Your instructions: The word "menu" marks the lines to keep; find each one in the data and copy it.

Data:

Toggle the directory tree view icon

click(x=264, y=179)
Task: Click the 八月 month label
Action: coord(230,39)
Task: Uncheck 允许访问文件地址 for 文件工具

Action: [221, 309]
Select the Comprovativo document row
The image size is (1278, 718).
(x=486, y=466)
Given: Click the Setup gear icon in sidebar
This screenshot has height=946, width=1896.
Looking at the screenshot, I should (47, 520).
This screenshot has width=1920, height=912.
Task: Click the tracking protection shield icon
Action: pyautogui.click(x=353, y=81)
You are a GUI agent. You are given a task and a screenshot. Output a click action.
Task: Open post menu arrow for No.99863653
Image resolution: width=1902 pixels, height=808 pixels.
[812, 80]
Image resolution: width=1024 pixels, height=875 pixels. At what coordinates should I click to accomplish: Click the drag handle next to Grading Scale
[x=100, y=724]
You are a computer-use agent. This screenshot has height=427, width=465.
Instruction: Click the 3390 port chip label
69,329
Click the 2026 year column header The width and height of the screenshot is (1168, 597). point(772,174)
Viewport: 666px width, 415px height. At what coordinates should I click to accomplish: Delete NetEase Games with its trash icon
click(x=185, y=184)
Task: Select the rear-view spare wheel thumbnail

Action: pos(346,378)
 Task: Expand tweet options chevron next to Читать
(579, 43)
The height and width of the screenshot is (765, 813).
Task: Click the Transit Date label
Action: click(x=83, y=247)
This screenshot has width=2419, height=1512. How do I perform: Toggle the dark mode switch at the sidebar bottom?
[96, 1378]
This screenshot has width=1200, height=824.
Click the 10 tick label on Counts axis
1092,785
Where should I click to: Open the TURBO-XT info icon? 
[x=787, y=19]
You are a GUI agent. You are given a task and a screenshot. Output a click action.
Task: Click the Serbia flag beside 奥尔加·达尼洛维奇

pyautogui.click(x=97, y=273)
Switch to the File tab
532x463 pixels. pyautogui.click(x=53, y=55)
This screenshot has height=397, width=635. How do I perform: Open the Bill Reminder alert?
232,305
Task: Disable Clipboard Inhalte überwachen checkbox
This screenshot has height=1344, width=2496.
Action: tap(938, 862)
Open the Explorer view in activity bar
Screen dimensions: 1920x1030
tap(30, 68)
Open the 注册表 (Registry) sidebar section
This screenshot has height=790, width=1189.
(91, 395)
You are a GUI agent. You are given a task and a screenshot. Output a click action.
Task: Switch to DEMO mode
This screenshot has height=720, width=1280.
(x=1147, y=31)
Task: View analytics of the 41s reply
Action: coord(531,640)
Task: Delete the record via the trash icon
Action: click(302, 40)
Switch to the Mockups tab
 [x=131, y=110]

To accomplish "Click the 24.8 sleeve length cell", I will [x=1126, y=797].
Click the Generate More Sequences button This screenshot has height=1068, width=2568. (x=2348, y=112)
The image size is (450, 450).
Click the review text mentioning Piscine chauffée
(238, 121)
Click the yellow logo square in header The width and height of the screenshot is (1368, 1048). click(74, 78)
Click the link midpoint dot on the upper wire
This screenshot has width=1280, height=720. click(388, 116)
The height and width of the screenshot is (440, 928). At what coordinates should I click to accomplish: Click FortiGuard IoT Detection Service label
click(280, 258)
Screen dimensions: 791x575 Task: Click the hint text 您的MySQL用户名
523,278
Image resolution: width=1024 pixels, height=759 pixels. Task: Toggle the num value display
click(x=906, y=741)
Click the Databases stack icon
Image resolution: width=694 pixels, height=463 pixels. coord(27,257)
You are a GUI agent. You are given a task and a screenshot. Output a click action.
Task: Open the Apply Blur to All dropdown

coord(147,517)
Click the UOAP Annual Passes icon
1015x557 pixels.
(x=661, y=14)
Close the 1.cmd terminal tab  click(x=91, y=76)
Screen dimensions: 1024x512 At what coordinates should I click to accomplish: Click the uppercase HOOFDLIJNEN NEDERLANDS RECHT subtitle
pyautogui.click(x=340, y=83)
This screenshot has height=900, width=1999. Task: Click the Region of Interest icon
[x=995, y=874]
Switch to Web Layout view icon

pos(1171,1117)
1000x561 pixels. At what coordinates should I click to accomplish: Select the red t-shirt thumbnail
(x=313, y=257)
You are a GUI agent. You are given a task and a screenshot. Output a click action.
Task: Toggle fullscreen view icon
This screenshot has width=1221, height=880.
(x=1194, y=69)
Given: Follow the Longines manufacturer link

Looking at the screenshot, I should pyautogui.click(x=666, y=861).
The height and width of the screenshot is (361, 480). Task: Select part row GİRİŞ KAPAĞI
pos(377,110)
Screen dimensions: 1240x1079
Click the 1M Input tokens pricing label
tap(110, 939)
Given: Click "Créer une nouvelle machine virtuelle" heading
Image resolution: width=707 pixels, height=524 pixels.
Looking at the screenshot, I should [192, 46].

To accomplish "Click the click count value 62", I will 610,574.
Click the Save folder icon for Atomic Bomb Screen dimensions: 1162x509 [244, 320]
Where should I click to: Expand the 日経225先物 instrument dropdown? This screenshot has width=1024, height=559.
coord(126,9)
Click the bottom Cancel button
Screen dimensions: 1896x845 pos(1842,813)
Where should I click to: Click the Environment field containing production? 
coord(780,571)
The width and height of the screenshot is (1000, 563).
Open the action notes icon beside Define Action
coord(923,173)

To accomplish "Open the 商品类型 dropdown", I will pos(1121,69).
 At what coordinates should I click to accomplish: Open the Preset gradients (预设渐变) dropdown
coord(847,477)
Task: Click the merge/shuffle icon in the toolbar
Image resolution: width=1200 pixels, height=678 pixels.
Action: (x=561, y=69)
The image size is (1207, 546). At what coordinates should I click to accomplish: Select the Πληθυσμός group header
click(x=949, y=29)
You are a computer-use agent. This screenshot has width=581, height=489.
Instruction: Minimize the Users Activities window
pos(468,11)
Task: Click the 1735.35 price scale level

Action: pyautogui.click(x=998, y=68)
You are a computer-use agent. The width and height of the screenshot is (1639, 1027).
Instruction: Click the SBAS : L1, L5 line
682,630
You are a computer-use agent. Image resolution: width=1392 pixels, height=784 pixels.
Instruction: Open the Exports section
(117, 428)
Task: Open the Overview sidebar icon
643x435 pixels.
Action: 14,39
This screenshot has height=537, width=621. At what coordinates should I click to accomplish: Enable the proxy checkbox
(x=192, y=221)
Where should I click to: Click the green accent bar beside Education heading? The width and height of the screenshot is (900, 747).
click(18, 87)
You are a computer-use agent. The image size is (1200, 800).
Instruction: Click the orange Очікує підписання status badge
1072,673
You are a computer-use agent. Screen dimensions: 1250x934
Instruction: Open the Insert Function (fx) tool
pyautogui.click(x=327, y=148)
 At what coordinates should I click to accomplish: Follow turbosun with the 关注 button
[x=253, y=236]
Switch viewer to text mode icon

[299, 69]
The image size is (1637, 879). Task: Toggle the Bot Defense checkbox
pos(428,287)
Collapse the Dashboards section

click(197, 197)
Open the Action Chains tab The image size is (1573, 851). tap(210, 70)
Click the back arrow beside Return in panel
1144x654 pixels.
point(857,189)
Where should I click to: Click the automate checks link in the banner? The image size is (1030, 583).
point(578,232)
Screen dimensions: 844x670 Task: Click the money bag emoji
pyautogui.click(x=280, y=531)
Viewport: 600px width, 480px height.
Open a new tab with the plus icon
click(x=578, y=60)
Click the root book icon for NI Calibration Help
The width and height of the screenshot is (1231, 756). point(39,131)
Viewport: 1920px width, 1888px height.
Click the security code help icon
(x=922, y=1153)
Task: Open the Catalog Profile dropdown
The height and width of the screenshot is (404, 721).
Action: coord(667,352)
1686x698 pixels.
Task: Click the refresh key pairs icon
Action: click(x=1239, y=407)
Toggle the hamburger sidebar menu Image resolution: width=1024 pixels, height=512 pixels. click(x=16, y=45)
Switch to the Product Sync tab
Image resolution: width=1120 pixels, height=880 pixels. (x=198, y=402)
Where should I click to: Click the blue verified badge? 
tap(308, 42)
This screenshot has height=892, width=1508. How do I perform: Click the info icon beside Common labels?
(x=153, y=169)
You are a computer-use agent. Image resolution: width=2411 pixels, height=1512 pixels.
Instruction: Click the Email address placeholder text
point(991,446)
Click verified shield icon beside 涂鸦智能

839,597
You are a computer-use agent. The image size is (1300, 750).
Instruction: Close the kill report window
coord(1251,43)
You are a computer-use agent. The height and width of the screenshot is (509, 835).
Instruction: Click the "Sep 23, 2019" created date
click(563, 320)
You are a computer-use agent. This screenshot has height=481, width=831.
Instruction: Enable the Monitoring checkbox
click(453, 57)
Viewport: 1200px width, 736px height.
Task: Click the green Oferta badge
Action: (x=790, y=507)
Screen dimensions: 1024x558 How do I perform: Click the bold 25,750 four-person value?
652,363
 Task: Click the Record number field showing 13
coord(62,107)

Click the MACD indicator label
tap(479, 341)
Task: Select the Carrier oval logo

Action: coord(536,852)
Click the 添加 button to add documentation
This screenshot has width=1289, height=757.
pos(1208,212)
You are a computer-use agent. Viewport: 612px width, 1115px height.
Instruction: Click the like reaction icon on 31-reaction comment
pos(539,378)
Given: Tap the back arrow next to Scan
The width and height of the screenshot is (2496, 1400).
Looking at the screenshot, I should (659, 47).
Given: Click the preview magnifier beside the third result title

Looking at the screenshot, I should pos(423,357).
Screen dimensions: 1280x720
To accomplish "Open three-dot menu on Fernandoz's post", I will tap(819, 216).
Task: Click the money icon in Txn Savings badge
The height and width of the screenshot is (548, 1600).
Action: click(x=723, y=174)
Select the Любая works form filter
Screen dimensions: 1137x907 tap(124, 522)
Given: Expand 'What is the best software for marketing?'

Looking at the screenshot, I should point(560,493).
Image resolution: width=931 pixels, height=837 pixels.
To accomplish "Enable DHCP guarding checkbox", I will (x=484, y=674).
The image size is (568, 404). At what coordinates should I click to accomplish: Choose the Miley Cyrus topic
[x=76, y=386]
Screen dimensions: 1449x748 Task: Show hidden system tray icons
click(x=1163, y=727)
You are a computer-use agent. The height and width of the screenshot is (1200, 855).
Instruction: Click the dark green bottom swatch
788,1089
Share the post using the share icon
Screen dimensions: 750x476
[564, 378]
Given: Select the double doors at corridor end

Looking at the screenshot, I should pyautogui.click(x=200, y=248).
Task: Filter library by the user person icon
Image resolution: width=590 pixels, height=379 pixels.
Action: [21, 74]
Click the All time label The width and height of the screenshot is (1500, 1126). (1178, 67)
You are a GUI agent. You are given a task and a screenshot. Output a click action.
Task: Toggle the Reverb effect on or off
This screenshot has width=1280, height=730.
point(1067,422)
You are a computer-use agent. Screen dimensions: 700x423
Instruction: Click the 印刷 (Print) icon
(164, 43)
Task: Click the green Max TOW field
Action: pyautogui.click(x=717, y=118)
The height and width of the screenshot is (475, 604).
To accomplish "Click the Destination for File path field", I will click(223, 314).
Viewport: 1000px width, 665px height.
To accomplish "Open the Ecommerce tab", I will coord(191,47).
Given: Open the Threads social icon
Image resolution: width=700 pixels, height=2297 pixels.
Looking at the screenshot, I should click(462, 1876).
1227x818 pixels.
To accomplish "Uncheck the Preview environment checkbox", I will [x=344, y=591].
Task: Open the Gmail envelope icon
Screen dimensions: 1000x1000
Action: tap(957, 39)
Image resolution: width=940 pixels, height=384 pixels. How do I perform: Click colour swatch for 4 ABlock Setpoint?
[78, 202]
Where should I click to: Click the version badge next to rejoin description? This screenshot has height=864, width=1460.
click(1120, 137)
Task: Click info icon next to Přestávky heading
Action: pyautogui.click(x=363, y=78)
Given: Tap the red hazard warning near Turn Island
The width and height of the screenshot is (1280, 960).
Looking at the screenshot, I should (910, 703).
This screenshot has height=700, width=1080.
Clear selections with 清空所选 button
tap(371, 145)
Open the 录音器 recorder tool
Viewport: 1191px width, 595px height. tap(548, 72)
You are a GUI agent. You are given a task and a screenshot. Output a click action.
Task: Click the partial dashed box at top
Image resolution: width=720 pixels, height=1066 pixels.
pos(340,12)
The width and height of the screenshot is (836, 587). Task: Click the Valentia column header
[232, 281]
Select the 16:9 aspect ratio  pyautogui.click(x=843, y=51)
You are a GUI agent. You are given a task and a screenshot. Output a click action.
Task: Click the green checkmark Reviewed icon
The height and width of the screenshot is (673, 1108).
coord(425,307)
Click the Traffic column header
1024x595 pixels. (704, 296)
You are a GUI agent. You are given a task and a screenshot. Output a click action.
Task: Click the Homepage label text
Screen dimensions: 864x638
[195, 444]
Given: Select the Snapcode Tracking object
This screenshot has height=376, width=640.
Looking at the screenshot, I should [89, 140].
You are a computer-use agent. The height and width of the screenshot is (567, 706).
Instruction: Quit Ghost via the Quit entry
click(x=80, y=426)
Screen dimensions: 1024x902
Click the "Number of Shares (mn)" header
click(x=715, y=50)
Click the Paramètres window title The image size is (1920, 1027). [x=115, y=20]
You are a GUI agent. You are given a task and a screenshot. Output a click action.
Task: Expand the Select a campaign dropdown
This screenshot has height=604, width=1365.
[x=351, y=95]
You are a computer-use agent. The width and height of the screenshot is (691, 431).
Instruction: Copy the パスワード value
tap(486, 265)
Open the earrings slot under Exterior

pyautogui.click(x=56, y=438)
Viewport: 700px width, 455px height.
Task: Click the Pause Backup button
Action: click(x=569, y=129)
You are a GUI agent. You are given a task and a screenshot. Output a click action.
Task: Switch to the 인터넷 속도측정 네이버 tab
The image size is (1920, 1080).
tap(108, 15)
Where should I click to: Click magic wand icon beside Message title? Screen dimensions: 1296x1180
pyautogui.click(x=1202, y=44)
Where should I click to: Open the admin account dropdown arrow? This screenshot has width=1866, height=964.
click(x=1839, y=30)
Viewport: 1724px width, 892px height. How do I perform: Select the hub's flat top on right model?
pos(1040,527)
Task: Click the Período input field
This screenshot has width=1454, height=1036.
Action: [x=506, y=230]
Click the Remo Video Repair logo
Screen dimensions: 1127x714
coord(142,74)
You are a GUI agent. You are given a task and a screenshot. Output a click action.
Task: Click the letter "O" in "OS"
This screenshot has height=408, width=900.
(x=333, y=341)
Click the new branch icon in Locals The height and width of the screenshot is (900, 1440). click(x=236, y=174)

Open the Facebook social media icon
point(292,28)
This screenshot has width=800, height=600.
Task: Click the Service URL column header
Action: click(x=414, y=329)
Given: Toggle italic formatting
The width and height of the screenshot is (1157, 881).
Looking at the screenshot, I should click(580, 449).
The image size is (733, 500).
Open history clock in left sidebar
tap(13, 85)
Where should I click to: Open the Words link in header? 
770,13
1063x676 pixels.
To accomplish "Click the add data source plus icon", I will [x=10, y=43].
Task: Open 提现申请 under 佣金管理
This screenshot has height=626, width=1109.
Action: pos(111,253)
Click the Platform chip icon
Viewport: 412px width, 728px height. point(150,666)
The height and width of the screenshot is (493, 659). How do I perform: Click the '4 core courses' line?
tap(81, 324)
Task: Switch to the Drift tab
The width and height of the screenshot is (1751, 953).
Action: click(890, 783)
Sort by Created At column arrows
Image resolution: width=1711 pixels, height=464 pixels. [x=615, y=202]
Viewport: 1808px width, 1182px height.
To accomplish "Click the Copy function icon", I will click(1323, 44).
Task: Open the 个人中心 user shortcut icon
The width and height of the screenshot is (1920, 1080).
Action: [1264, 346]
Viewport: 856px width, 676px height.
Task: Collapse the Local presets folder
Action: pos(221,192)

Answer space:
Task: Open post menu arrow for No.99863653
Toggle the hamburger sidebar menu Image resolution: width=1024 pixels, height=512 pixels. click(x=16, y=45)
To accomplish "Open three-dot menu on Fernandoz's post", I will tap(819, 216).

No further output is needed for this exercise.